Video chapters with Llama and Ittybit
Timestamped chapters make long videos navigable. Ittybit extracts the audio track, you transcribe it locally with whisper.cpp, then Llama 3.3 running on Ollama turns the transcript into structured chapter data. No audio or text leaves your infrastructure.
Extract audio with Ittybit
Create an audio task to pull the audio track as MP3. This gives whisper.cpp a clean input without downloading the full video file.

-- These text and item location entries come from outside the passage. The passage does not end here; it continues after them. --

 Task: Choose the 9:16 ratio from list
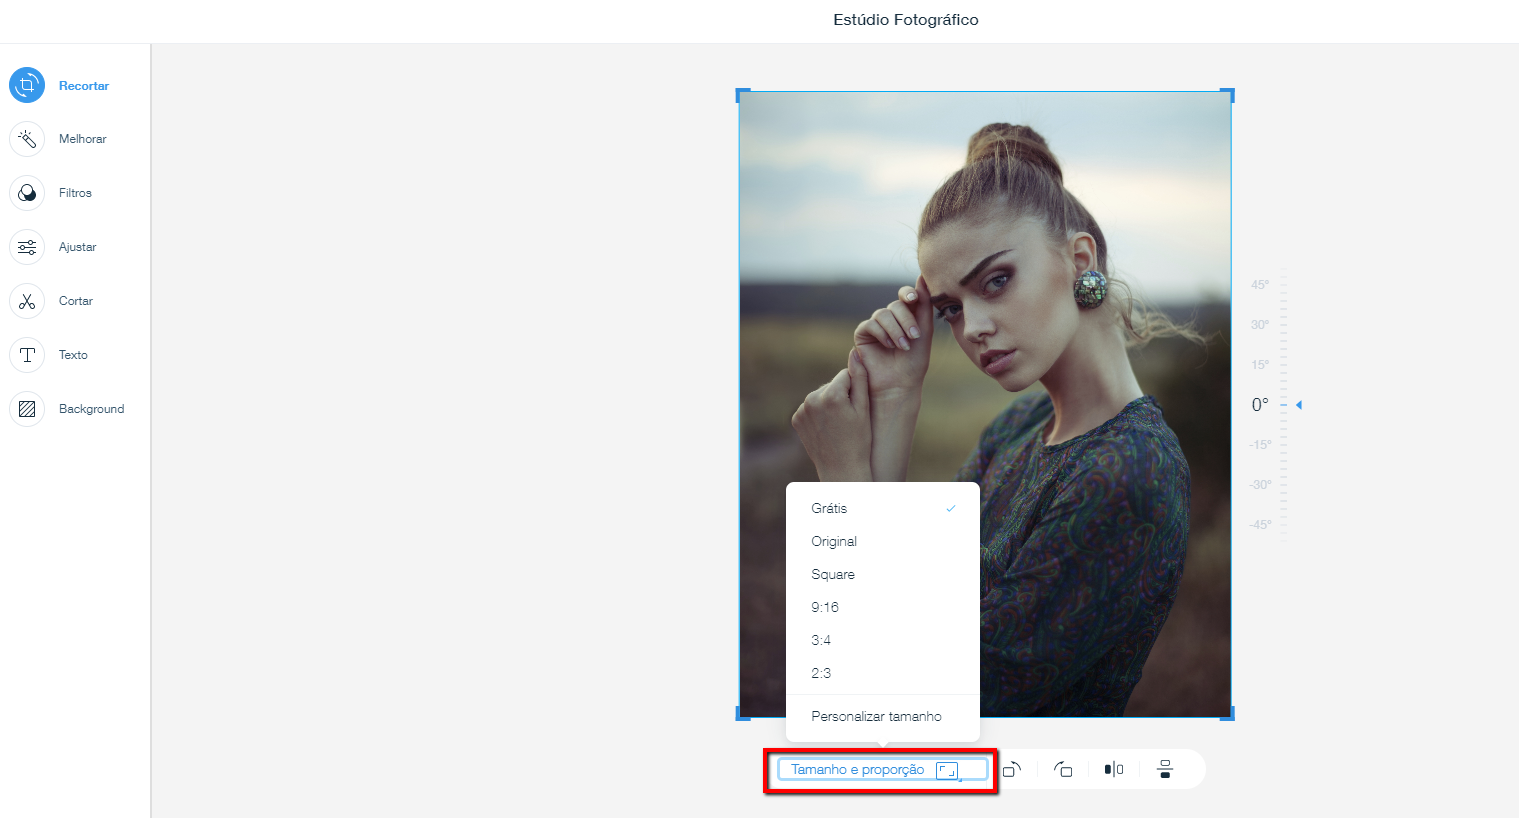point(825,608)
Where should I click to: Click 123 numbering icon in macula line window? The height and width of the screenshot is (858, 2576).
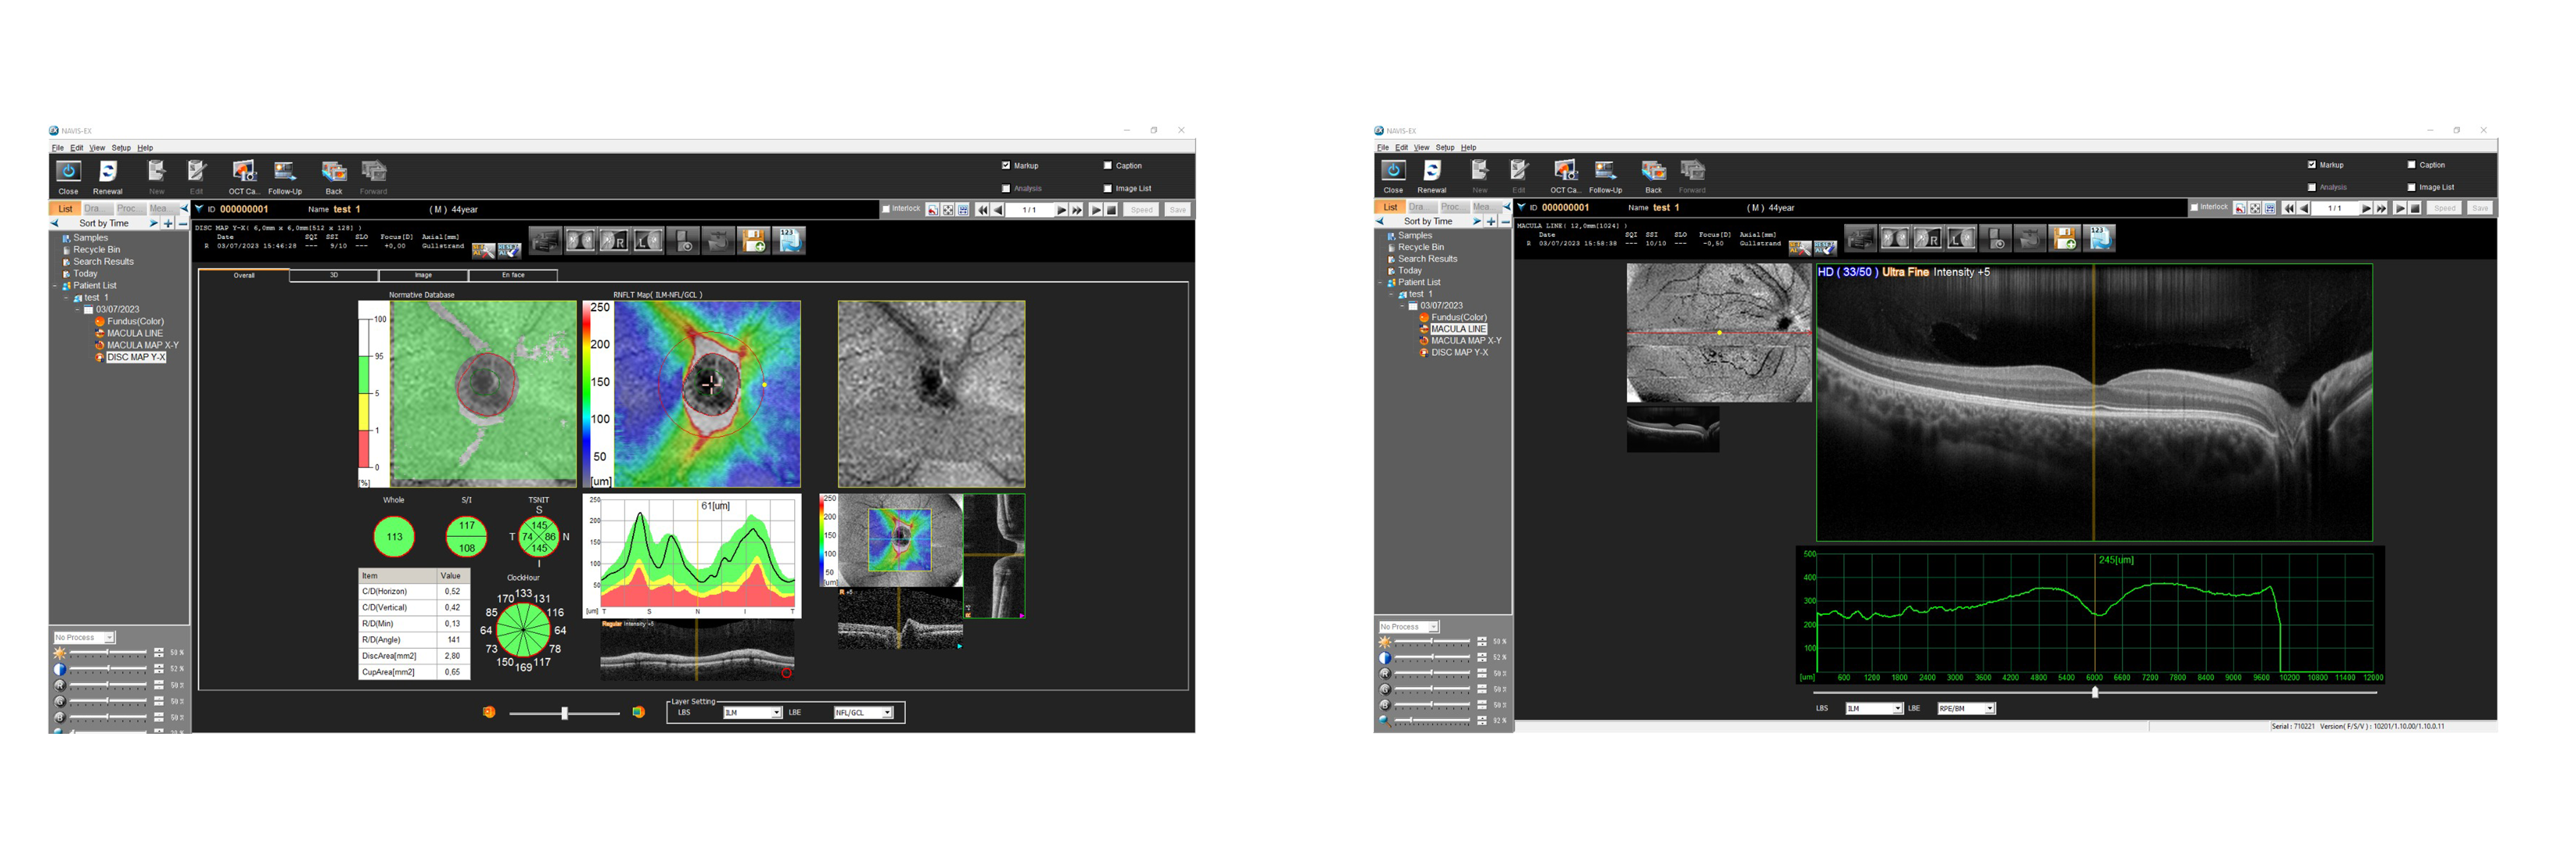click(x=2099, y=238)
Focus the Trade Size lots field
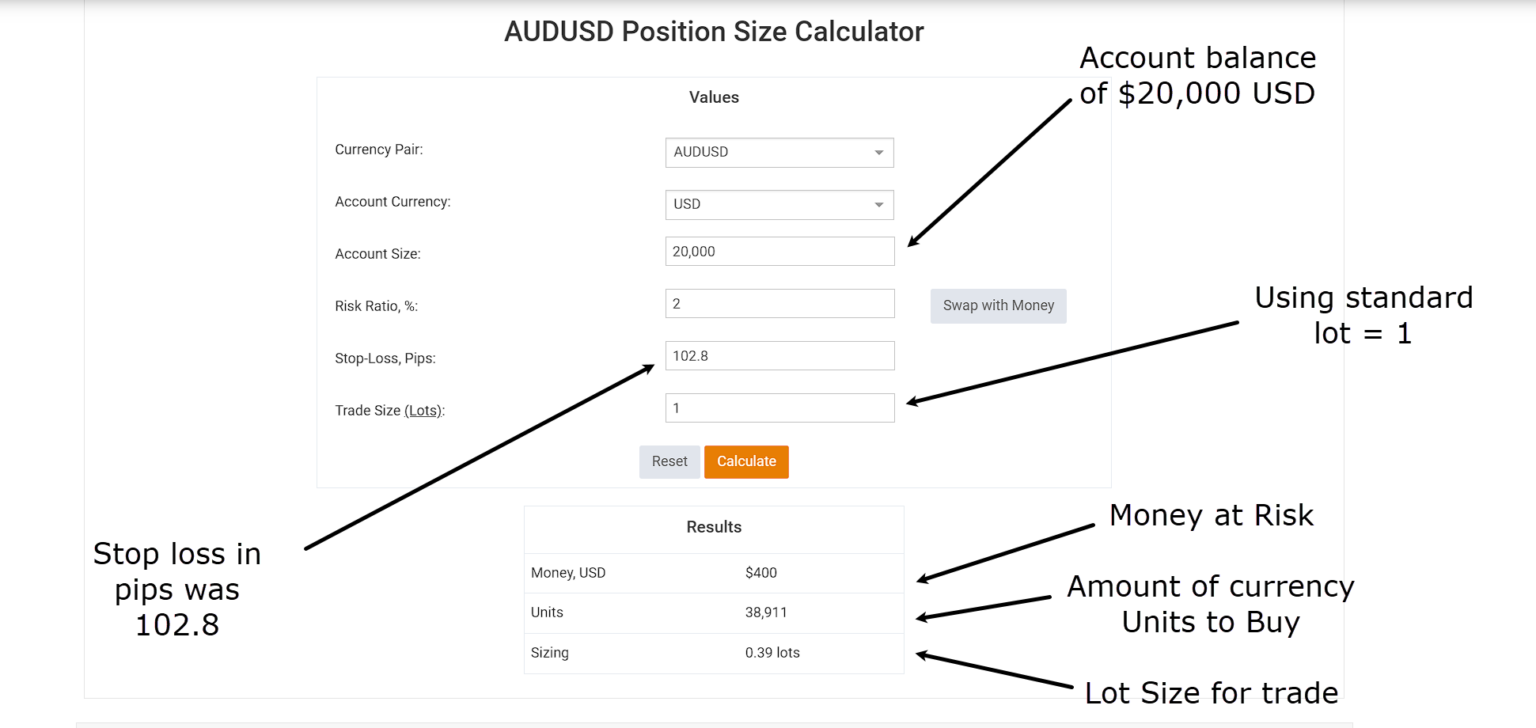1536x728 pixels. tap(779, 407)
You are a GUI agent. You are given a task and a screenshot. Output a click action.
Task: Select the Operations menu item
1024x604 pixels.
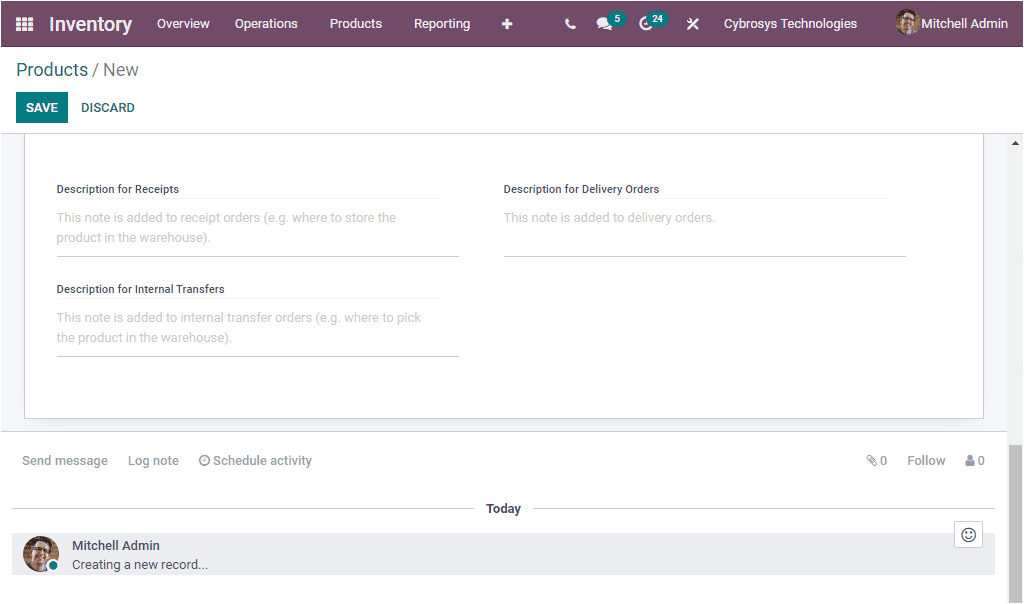click(266, 23)
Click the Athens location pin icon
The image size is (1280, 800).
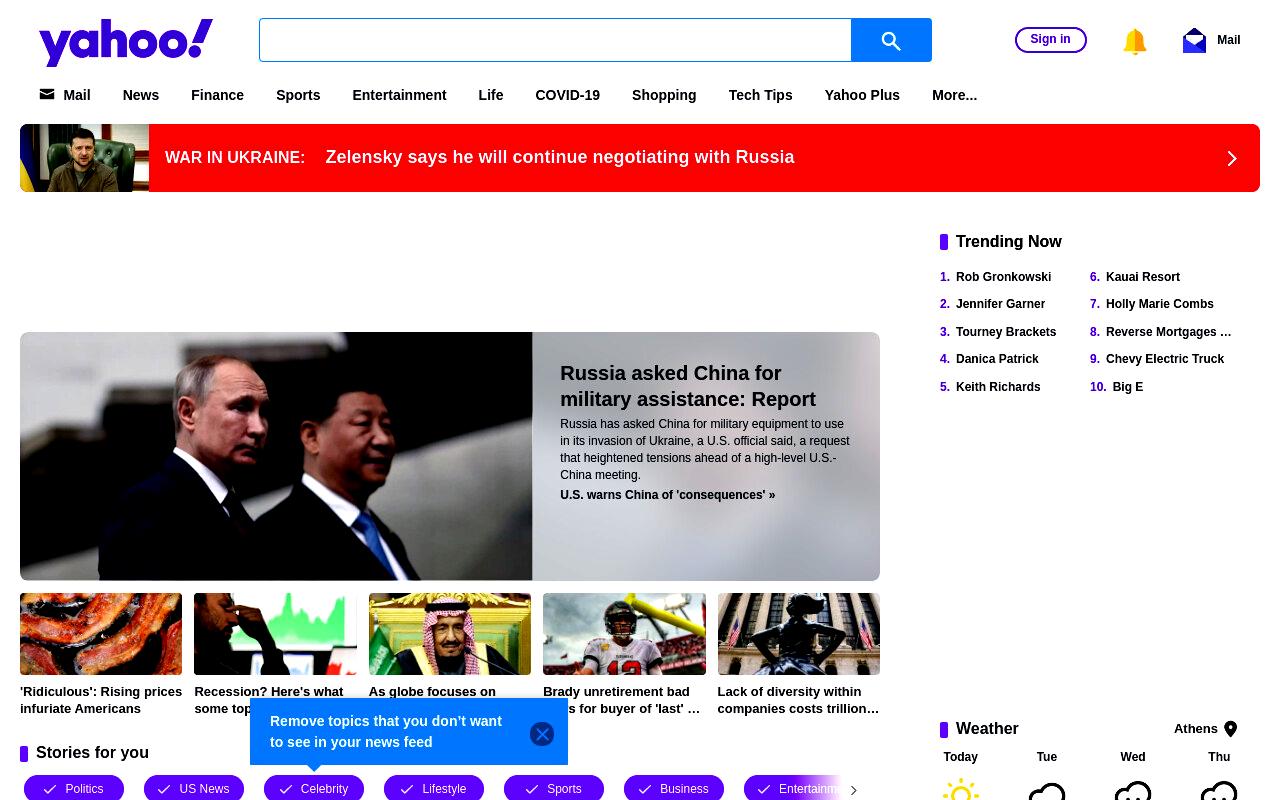1231,729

const res = await fetch("https://api.ittybit.com/jobs", {
method: "POST",
headers: {
Authorization: `Bearer ${process.env.ITTYBIT_API_KEY}`,
"Content-Type": "application/json",
},
body: JSON.stringify({
input: "https://example.com/uploads/talk.mp4",
kind: "audio",
options: { format: "mp3" },
}),
});
const task = await res.json();import requests
import os
res = requests.post(
"https://api.ittybit.com/jobs",
headers={"Authorization": f"Bearer {os.environ['ITTYBIT_API_KEY']}"},
json={
"input": "https://example.com/uploads/talk.mp4",
"kind": "audio",
"options": {"format": "mp3"},
},
)
task = res.json() Poll the task or use a webhook to know when the audio file is ready. The completed job includes a URL to the extracted MP3.
Transcribe locally with whisper.cpp
Download the extracted audio and run it through whisper.cpp. The --output-json flag gives you word-level timestamps, which Llama needs to place chapter boundaries accurately.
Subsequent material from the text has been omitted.